Anxiety and stress resulted in Tayla Jackson quitting basketball. Now she is focusing on a new blog to help student-athletes deal with the battles away from the game. Luke Ehman @midrangejay photo

‘The stress would put my stomach into knots’ says former B.C. high school hoops star

Blog focuses on helping student-athletes deal with stress, anxiety

Tayla Jackson was unhappy, but she didn’t know why.

Those around her may not have noticed anything was amiss, but Jackson could not shake a feeling of uneasiness trapped inside.

The combination of stress and anxiety became so bad, Jackson walked away from the game she loved, basketball.

But when one chapter ends, another begins, and for Jackson, that means sharing her story and her struggles with other student-athletes facing similar issues through her new blog, Anxiety N Athletes.

The blog examines the battles that student-athletes face away from the game and offers a way for them to connect with others experiencing similar struggles.

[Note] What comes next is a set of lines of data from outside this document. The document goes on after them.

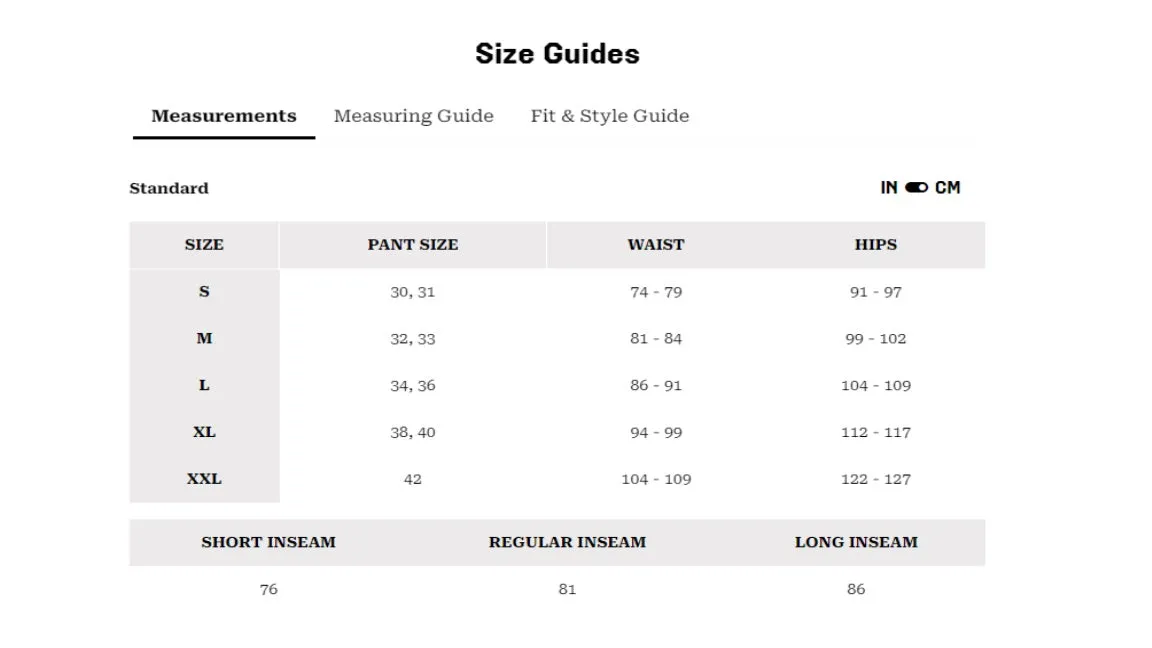Screen dimensions: 1152x648
Task: Click the HIPS column header
Action: coord(876,245)
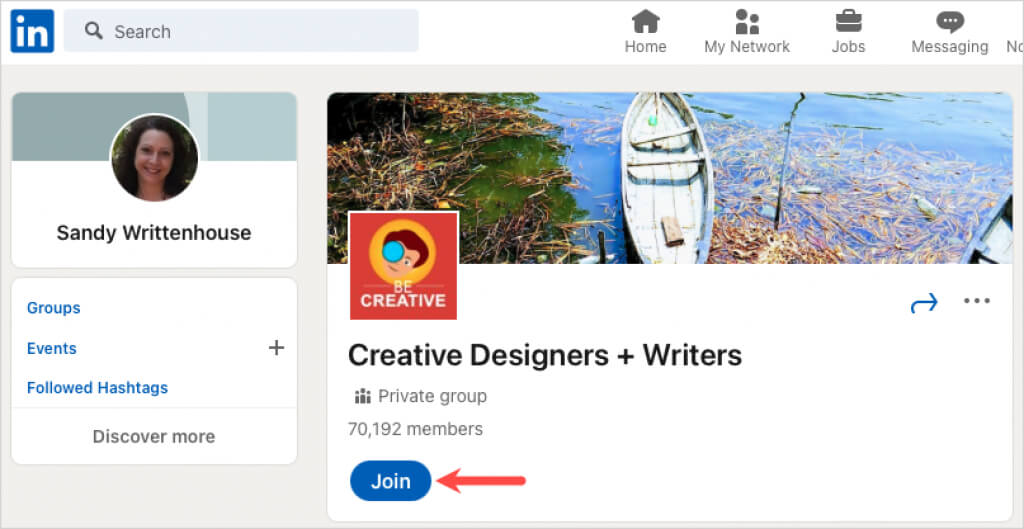Click the LinkedIn logo icon
Viewport: 1024px width, 529px height.
(32, 32)
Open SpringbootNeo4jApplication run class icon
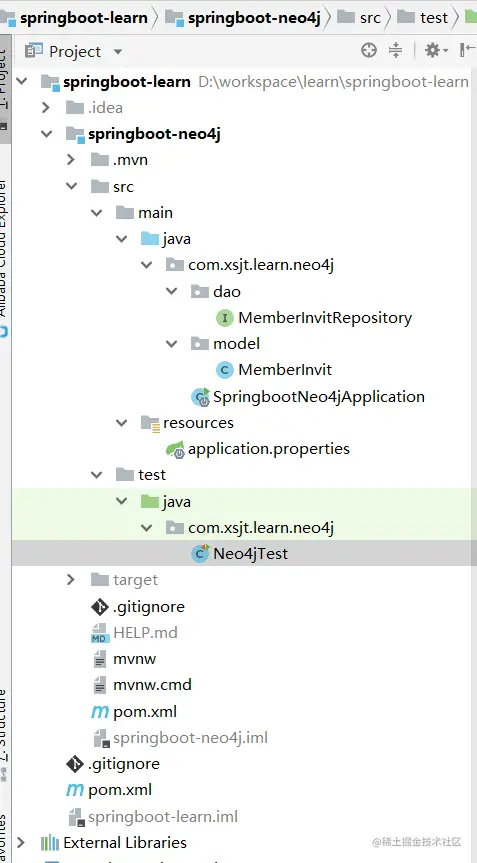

Jackson, who turns 21 later this month, first noticed the signs when she began university following graduation from Langley’s Brookswood Secondary in 2015.

She was attending the University of California Irvine on a basketball scholarship following an outstanding high school career with the Brookswood Bobcats as one of the province’s top players.

From the time she began high school in Grade 8, Jackson played on the senior girls team, and did not look out of place, helping the Bobcats to five top-four finishes at provincials, including silver in Grade 10 and gold in the final two seasons.

SEE: The transformation of Tayla

However, after one season in California, she returned home to Surrey to attend Simon Fraser University and play for the Clan.

But something was still not right.

“I didn’t know why I couldn’t shake this stress of the everyday routine because every day was pretty much the same,” Jackson explained.

“I always had this little bit shortness of breath and stress deep inside my chest and I didn’t know why I had that feeling — I had never experienced that before. It was almost like I was freaking out over something I couldn’t figure out and what it was and it would make things worse.”

Jackson always knew playing her sport at the highest level would be difficult but she admits to having no idea what it would entail mentally and emotionally.

“I knew going into it that it would be hard but I thought as long as I put the ball in the hoop, everything else would fall into place,” she explained.

Jackson — who is studying to be an elementary school teacher — played a big role on the Clan this past season, as the team’s second-leading scorer and rebounder at 11.9 points and 4.6 rebounds, respectively, per game.

But the past three years have been filled with stress and anxiety.

“I would wake up and throw up because the stress would put my stomach into knots,” she explained.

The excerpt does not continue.